MUNICH — With the United States teetering into recession, the global economic boom has ended. The boom was unusually long and persistent, with four years of roughly 5 percent growth — a period of sustained economic dynamism not seen since around 1970.
The clearest sign that the boom is ending is the International Monetary Fund's forecast of 1.5 percent growth for the U.S. in 2008. That may not sound like a recession, but the Fund's marginally positive projection primarily reflects the growth overhang from 2007, with hardly any new contribution in 2008. It is compatible with three consecutive quarters of zero growth in 2008.
Many argue that a U.S. recession will no longer affect the world because China has supplanted America as an engine of the global economy. Wrong. Although China is growing fast, its economic power remains tiny. While the U.S. contributes 28 percent to world GDP, China accounts for only 5 percent. The whole of Asia, from Turkey to China, contributes 24 percent, less than the U.S. alone.
At some stage, the world may no longer catch a cold when the U.S. sneezes, but that is far from being true now. Twenty-one percent of China's exports and 23 percent of the EU's exports to non-member countries go to the U.S. Thus, the world cannot help but be pulled down by a U.S slump.
The most recent CESifo World Economic Survey (WES) from 90 countries confirms this. Assessments of the current economic situation and expectations for the next six months have worsened everywhere. In both Western and eastern Europe, the index sank more than in Asia or Latin America. The decline in the WES indicator during the last two quarters was the sharpest since 2001, when the stock market bubble burst. In the U.S., the WES indicator is now below the level of Sept. 11, 2001, and so is the Michigan index of consumer confidence.

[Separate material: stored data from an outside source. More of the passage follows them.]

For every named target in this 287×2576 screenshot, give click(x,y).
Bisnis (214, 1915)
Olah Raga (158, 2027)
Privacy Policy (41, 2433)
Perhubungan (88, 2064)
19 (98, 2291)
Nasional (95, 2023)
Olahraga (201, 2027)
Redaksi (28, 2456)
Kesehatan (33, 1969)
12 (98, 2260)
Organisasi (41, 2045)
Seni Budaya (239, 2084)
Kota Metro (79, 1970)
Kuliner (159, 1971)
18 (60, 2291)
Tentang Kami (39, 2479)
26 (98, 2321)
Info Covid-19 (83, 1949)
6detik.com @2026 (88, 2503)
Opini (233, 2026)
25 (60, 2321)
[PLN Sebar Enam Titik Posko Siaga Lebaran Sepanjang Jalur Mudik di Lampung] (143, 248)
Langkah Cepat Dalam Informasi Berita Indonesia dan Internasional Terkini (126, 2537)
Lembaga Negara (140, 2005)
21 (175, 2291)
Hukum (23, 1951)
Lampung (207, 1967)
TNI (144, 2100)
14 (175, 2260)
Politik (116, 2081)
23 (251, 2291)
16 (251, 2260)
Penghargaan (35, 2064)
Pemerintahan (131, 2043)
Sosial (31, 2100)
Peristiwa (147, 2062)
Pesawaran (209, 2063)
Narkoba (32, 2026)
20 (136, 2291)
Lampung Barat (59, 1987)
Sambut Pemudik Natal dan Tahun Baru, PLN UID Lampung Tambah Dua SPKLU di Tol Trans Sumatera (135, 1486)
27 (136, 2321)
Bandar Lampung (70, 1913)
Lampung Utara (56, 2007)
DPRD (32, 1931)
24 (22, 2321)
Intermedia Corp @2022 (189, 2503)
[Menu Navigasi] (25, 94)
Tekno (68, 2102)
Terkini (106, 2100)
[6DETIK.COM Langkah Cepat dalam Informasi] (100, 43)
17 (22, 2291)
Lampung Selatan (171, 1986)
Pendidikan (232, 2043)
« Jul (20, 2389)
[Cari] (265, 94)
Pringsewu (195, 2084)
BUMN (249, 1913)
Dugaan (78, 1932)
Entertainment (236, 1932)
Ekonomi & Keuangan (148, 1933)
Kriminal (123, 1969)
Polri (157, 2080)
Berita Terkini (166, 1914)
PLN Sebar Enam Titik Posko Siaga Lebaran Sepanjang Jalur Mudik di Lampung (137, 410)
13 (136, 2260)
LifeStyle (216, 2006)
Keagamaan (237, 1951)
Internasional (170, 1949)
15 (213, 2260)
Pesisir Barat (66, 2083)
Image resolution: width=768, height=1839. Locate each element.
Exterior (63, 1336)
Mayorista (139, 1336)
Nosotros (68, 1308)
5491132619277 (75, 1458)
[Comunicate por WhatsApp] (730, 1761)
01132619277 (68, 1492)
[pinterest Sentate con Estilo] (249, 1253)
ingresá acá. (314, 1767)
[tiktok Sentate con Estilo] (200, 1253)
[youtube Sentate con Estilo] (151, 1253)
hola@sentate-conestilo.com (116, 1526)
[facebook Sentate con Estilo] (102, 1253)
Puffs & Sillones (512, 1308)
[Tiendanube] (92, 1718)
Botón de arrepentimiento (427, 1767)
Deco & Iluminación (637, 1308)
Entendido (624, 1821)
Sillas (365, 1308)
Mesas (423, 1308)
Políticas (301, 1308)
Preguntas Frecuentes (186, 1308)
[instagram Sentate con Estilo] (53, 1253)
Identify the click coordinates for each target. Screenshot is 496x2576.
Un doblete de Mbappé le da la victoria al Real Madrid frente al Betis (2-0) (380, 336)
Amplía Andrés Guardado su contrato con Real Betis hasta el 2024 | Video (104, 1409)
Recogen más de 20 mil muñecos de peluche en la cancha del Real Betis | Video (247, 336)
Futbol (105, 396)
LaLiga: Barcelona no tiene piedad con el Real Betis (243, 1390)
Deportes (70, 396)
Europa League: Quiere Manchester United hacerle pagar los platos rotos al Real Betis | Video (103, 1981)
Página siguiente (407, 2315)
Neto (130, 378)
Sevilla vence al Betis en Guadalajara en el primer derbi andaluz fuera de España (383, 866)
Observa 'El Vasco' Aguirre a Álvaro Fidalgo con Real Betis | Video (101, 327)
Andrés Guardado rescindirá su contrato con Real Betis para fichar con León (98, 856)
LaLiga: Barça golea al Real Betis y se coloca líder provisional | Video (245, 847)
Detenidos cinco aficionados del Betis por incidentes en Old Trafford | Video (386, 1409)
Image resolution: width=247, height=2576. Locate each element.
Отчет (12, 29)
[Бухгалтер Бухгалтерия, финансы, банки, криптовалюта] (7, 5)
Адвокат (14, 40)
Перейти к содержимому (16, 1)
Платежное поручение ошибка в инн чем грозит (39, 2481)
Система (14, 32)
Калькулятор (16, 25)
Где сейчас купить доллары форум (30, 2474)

For many years, the U.S. has lived beyond its means: A household savings rate close to zero and investment financed solely with foreign funds. The U.S. current account deficit, which is identical to net capital imports, grew steadily to an annual $811 billion in 2006, or 6 percent of GDP — by far the largest since the Great Depression. Year after year, the U.S. managed to sell its assets abroad and enjoy the high life at home. No longer. The world has caught on.
Banks everywhere are learning the hard way that the debt with which the U.S. financed its consumption boom will not necessarily be repaid. The mortgage-backed securities that U.S. banks succeeded in selling to the world are not comparable to European assets with similar names.
In Europe, particularly Germany, a mortgage-backed security (Pfandbrief) is an ultra-safe asset, as normally banks finance no more than 60 percent of a house's value. By contrast, such U.S. securities are like a lottery ticket. U.S. banks finance up to 100 percent of a house's value, sometimes even more, and the subprime market even includes loans to people without jobs and income. Many European banks may not have understood this, yet they still shied away from revealing these dubious investments on their balance sheets. Instead, they placed them in conduits based in low-tax countries.
Those conduits are now showing gigantic losses that have to be covered by the parent banks, some of which are being driven to the brink of bankruptcy. This spring will show the necessary write-offs in the annual balance sheets, but the full truth will not become known before the 2008 balance sheets are published in the spring of 2009.
As American assets have lost their attractiveness, their prices have dropped. This has meant either a decline in asset prices quoted in dollars or in dollars quoted in other currencies. Indeed, adjusted for inflation, the dollar is now nearly as low against the euro as it was against the deutsch mark in 1992, when German unification resulted in the breakdown of the European currency system.
The prices of U.S. homes are also declining at an accelerating rate, in many areas by more than 10 percent per year. The prices of traded mortgage-backed securities have followed house prices down. Only U.S. stock market prices have remained relatively stable. But it is only a matter of time until they fall, too. After all, the Standard & Poor's U.S. price-earnings ratio is still above its long-term average — 26.84 in 2007, compared to its long-term average since 1881 of 16.31.
This asset meltdown is the reason for the likely recession.
First, consumers, faced with tighter credit and falling house values, will need to cut spending, slowing the U.S. economy and affecting all countries via world trade. Second, with banks losing substantial amounts of equity capital — estimates now reach $300 billion and more — the need to maintain minimum equity-debt ratios will force them to curtail business lending, hindering investment demand.
True, the U.S. Federal Reserve has tried to prevent a recession by cutting its interest rates. But the Fed cannot endow the banks with new equity capital and prevent a credit crunch. More promising is the $150 billion tax cut that the U.S. Congress recently enacted. Equivalent to 1 percent of U.S. GDP, it is large by all accounts. Whether it is enough to compensate homeowners for the wealth losses resulting from declining house prices and to prevent the impending recession remains to be seen. But, whatever happens, the party is over.
Hans-Werner Sinn is a professor of economics and finance, University of Munich, and president of the Ifo Institute.